=== Section Start ===
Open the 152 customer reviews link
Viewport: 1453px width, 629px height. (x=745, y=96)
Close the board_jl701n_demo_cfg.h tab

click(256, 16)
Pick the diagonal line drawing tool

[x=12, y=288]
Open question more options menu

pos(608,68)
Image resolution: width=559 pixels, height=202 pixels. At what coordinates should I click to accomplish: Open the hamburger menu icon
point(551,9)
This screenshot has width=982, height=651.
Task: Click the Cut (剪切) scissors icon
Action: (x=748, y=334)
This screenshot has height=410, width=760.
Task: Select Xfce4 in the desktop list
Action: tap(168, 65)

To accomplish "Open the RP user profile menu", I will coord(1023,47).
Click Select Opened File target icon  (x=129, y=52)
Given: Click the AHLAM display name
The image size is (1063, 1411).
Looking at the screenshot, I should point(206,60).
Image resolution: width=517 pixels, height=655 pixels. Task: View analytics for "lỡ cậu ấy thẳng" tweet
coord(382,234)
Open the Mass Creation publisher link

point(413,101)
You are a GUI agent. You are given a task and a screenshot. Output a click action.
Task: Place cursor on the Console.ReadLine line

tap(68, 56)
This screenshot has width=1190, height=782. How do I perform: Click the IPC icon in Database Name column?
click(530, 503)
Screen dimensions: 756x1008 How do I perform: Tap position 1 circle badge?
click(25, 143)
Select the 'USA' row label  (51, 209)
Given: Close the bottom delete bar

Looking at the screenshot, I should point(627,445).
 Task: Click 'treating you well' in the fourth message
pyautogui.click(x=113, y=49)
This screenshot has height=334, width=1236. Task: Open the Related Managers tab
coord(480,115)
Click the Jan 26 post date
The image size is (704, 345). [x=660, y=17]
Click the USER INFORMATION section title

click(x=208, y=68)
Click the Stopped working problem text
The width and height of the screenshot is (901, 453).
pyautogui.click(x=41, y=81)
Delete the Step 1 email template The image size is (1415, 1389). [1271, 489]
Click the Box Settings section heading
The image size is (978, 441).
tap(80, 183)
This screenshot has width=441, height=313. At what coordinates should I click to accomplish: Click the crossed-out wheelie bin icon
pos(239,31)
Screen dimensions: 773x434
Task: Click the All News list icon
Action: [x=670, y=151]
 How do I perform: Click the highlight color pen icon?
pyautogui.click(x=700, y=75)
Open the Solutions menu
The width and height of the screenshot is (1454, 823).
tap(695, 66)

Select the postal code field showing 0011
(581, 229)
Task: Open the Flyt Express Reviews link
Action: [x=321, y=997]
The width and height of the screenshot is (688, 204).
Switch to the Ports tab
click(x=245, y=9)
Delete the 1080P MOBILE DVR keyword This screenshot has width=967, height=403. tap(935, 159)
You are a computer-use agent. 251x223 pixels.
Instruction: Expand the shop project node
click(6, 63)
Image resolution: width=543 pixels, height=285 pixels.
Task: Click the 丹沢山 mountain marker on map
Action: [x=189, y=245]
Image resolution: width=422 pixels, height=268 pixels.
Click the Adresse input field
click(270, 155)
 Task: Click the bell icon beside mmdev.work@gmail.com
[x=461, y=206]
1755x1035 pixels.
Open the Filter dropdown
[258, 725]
=== Section End ===
The answer is all of the material, given again exactly.

SOLUTION =
Open the 152 customer reviews link
Viewport: 1453px width, 629px height. (x=745, y=96)
Close the board_jl701n_demo_cfg.h tab

click(256, 16)
Pick the diagonal line drawing tool

[x=12, y=288]
Open question more options menu

pos(608,68)
Image resolution: width=559 pixels, height=202 pixels. At what coordinates should I click to accomplish: Open the hamburger menu icon
point(551,9)
This screenshot has width=982, height=651.
Task: Click the Cut (剪切) scissors icon
Action: (x=748, y=334)
This screenshot has height=410, width=760.
Task: Select Xfce4 in the desktop list
Action: tap(168, 65)

To accomplish "Open the RP user profile menu", I will coord(1023,47).
Click Select Opened File target icon  (x=129, y=52)
Given: Click the AHLAM display name
The image size is (1063, 1411).
Looking at the screenshot, I should point(206,60).
Image resolution: width=517 pixels, height=655 pixels. Task: View analytics for "lỡ cậu ấy thẳng" tweet
coord(382,234)
Open the Mass Creation publisher link

point(413,101)
You are a GUI agent. You are given a task and a screenshot. Output a click action.
Task: Place cursor on the Console.ReadLine line

tap(68, 56)
This screenshot has width=1190, height=782. How do I perform: Click the IPC icon in Database Name column?
click(530, 503)
Screen dimensions: 756x1008 How do I perform: Tap position 1 circle badge?
click(25, 143)
Select the 'USA' row label  (51, 209)
Given: Close the bottom delete bar

Looking at the screenshot, I should point(627,445).
 Task: Click 'treating you well' in the fourth message
pyautogui.click(x=113, y=49)
This screenshot has height=334, width=1236. Task: Open the Related Managers tab
coord(480,115)
Click the Jan 26 post date
The image size is (704, 345). [x=660, y=17]
Click the USER INFORMATION section title

click(x=208, y=68)
Click the Stopped working problem text
The width and height of the screenshot is (901, 453).
pyautogui.click(x=41, y=81)
Delete the Step 1 email template The image size is (1415, 1389). [1271, 489]
Click the Box Settings section heading
The image size is (978, 441).
tap(80, 183)
This screenshot has width=441, height=313. At what coordinates should I click to accomplish: Click the crossed-out wheelie bin icon
pos(239,31)
Screen dimensions: 773x434
Task: Click the All News list icon
Action: [x=670, y=151]
 How do I perform: Click the highlight color pen icon?
pyautogui.click(x=700, y=75)
Open the Solutions menu
The width and height of the screenshot is (1454, 823).
tap(695, 66)

Select the postal code field showing 0011
(581, 229)
Task: Open the Flyt Express Reviews link
Action: [x=321, y=997]
The width and height of the screenshot is (688, 204).
Switch to the Ports tab
click(x=245, y=9)
Delete the 1080P MOBILE DVR keyword This screenshot has width=967, height=403. tap(935, 159)
You are a computer-use agent. 251x223 pixels.
Instruction: Expand the shop project node
click(6, 63)
Image resolution: width=543 pixels, height=285 pixels.
Task: Click the 丹沢山 mountain marker on map
Action: [x=189, y=245]
Image resolution: width=422 pixels, height=268 pixels.
Click the Adresse input field
click(270, 155)
 Task: Click the bell icon beside mmdev.work@gmail.com
[x=461, y=206]
1755x1035 pixels.
Open the Filter dropdown
[258, 725]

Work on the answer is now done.